Problem statement: Everything in the listing below from the line containing "Task: Select the Working Capital row label" through the line containing "has width=1080, height=974." must be repeated exactly; the remaining lines are not wanted.

Source records: Begin

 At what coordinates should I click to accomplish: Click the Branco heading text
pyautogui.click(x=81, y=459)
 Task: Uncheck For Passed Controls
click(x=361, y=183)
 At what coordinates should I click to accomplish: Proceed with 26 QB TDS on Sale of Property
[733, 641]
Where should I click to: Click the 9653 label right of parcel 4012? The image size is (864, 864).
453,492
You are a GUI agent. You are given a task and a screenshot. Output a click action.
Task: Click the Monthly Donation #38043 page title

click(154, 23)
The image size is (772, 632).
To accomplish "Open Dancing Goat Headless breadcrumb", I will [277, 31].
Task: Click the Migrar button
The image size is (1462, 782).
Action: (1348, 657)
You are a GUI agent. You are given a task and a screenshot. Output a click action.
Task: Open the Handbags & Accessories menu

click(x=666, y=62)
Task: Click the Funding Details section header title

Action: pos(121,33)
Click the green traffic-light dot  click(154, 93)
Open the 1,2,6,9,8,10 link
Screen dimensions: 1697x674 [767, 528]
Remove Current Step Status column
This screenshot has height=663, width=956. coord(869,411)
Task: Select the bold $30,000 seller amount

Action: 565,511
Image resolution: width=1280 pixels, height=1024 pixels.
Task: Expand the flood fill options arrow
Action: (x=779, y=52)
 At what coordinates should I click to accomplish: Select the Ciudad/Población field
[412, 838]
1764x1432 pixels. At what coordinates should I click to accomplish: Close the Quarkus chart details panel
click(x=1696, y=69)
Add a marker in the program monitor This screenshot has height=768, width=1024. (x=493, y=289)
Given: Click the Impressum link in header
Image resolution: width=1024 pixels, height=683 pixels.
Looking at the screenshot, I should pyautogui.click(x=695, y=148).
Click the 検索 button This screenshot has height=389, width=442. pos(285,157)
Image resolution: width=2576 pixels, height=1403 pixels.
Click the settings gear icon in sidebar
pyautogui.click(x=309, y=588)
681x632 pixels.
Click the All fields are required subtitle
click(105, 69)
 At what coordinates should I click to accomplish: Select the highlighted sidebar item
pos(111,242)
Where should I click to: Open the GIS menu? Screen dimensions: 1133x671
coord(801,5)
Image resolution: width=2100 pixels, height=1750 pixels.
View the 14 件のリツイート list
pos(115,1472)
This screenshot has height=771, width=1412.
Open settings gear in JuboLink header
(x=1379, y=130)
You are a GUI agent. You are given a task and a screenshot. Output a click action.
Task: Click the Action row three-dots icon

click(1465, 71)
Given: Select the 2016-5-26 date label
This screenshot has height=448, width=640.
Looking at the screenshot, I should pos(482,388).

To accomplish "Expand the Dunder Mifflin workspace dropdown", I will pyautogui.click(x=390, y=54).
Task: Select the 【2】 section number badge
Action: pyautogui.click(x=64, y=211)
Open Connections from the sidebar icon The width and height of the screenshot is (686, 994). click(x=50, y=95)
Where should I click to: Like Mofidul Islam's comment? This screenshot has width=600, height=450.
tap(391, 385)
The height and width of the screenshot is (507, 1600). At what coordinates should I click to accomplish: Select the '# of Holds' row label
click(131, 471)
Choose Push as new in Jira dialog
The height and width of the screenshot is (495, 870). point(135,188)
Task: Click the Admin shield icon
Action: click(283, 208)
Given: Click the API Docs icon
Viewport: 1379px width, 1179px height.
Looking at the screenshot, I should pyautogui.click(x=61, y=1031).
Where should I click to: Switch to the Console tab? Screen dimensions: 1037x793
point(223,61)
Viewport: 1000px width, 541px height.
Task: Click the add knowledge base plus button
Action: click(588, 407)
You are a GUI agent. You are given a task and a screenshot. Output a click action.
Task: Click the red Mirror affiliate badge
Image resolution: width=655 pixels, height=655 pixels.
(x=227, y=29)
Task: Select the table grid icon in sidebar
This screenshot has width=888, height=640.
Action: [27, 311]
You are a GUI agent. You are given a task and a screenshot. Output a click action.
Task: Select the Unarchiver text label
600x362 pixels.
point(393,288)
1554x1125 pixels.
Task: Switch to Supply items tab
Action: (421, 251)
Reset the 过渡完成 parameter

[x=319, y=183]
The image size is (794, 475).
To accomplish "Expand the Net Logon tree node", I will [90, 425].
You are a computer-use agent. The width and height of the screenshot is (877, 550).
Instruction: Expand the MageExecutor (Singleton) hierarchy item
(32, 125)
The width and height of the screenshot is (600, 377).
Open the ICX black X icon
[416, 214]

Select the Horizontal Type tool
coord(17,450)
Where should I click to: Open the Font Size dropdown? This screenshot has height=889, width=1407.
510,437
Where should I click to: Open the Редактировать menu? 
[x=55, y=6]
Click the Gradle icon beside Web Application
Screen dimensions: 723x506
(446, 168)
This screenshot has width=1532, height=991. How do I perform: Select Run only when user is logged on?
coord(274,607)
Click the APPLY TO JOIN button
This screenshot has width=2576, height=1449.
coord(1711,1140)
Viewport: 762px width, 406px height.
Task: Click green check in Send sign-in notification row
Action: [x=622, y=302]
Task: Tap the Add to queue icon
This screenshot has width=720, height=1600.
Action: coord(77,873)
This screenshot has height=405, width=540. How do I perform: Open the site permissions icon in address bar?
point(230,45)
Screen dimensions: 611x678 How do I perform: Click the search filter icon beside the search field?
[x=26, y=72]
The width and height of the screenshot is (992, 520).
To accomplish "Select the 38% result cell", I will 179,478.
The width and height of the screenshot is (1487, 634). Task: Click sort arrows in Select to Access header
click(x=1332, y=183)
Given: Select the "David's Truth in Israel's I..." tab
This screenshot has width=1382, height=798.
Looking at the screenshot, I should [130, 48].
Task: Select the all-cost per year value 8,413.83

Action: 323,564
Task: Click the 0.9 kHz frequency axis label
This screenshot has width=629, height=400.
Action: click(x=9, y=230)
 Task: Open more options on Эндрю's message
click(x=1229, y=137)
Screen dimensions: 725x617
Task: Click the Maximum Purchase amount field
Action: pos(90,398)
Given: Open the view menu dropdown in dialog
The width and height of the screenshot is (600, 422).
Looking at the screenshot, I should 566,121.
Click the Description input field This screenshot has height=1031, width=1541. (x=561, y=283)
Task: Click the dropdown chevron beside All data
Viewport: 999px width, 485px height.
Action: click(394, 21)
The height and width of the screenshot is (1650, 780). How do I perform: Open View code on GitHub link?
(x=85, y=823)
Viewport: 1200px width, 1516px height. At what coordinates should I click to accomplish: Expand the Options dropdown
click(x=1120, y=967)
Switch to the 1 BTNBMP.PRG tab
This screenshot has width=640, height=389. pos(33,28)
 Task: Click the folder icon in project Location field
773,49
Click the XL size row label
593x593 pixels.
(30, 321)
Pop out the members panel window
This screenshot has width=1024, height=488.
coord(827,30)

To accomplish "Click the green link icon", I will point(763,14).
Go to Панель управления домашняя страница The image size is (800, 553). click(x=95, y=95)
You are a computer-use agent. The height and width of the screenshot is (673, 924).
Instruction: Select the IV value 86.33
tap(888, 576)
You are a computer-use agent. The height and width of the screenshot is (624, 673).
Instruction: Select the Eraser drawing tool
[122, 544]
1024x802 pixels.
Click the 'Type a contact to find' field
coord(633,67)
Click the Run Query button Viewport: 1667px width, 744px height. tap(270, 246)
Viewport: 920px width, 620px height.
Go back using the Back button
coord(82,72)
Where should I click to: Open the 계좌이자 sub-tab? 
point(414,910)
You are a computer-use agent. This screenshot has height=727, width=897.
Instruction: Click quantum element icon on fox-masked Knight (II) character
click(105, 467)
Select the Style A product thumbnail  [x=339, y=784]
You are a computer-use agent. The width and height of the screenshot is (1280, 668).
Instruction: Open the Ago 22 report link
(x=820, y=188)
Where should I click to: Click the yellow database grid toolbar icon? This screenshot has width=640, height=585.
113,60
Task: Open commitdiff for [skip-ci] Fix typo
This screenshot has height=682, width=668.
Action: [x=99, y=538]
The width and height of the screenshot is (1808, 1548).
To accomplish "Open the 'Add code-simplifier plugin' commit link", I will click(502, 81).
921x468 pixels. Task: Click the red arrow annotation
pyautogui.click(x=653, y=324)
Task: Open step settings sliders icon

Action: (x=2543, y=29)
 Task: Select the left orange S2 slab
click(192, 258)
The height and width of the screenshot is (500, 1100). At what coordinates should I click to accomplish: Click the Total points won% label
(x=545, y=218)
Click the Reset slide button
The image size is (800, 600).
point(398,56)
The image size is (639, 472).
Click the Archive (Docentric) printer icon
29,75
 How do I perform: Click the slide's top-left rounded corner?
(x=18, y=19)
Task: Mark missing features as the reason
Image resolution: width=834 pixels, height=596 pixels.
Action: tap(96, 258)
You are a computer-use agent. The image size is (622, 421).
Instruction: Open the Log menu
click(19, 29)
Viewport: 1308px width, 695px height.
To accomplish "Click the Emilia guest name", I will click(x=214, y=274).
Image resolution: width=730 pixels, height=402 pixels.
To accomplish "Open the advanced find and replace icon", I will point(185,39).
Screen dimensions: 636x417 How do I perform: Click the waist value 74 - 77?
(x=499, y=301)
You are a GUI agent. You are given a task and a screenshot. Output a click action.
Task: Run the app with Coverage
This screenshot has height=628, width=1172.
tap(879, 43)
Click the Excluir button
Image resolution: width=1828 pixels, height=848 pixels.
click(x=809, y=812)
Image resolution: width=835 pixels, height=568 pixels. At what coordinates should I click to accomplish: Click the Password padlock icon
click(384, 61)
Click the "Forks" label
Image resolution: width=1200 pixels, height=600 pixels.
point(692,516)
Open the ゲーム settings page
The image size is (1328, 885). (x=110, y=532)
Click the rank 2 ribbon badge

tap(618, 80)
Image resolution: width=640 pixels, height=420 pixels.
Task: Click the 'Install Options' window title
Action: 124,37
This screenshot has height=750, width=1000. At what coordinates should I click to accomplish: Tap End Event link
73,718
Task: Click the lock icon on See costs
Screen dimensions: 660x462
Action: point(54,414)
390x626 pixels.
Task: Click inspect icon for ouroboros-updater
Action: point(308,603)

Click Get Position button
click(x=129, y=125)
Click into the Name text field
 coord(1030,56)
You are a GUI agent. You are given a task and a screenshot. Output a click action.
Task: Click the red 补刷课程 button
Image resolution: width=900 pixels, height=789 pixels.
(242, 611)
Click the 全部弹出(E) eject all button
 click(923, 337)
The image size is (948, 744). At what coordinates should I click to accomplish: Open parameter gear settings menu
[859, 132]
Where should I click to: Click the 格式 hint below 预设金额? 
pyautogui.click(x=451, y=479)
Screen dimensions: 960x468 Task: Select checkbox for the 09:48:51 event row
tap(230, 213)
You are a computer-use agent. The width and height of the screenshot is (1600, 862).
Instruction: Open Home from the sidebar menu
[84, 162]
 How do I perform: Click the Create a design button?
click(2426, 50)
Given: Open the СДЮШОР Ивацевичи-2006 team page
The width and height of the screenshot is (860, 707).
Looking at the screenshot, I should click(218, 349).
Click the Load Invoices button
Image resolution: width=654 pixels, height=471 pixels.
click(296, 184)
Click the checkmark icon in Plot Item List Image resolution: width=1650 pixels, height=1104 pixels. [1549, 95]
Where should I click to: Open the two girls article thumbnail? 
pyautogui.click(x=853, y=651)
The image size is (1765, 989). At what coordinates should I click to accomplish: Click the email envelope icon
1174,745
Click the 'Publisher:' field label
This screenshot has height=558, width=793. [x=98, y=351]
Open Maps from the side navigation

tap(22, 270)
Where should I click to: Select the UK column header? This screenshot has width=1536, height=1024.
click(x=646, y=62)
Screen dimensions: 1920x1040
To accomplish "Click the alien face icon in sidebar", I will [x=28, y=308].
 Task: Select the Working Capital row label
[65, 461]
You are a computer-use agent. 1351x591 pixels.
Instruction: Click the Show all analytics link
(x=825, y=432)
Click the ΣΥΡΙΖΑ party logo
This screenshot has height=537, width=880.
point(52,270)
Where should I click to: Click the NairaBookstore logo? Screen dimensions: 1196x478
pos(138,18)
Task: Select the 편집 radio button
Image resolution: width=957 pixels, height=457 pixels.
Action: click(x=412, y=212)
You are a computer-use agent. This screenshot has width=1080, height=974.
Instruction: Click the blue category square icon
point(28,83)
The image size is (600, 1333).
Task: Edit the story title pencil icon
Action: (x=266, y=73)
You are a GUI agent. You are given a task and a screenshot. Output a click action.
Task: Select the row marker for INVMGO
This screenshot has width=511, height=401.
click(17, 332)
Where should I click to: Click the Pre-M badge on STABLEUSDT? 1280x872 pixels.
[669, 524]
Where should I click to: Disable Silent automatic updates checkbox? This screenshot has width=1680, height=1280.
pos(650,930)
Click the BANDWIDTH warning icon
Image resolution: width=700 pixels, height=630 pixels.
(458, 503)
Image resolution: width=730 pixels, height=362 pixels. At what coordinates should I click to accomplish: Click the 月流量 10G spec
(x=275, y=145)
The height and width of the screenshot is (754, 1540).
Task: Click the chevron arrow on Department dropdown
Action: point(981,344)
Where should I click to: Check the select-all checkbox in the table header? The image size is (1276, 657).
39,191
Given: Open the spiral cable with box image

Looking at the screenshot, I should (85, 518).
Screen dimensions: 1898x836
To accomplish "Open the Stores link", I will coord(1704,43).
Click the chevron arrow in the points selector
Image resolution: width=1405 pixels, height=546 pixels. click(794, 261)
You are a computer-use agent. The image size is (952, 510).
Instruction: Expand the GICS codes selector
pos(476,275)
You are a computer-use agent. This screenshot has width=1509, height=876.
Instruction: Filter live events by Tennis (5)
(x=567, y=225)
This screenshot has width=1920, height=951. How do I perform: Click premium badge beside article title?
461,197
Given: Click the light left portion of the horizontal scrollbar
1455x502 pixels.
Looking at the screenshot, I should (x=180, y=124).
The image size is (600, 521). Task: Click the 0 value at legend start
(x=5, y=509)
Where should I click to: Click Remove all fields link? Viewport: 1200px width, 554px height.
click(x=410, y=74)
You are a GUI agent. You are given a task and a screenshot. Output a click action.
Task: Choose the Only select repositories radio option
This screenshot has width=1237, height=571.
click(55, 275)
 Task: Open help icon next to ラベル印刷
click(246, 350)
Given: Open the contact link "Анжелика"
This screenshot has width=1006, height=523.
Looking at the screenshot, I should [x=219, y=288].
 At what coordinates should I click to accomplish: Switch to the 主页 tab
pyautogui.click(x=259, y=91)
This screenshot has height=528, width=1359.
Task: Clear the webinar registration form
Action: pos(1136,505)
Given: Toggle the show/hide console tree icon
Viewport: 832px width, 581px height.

Source records: End

Solution to the problem:
 Task: Select the Working Capital row label
[65, 461]
You are a computer-use agent. 1351x591 pixels.
Instruction: Click the Show all analytics link
(x=825, y=432)
Click the ΣΥΡΙΖΑ party logo
This screenshot has height=537, width=880.
point(52,270)
Where should I click to: Click the NairaBookstore logo? Screen dimensions: 1196x478
pos(138,18)
Task: Select the 편집 radio button
Image resolution: width=957 pixels, height=457 pixels.
Action: click(x=412, y=212)
You are a computer-use agent. This screenshot has width=1080, height=974.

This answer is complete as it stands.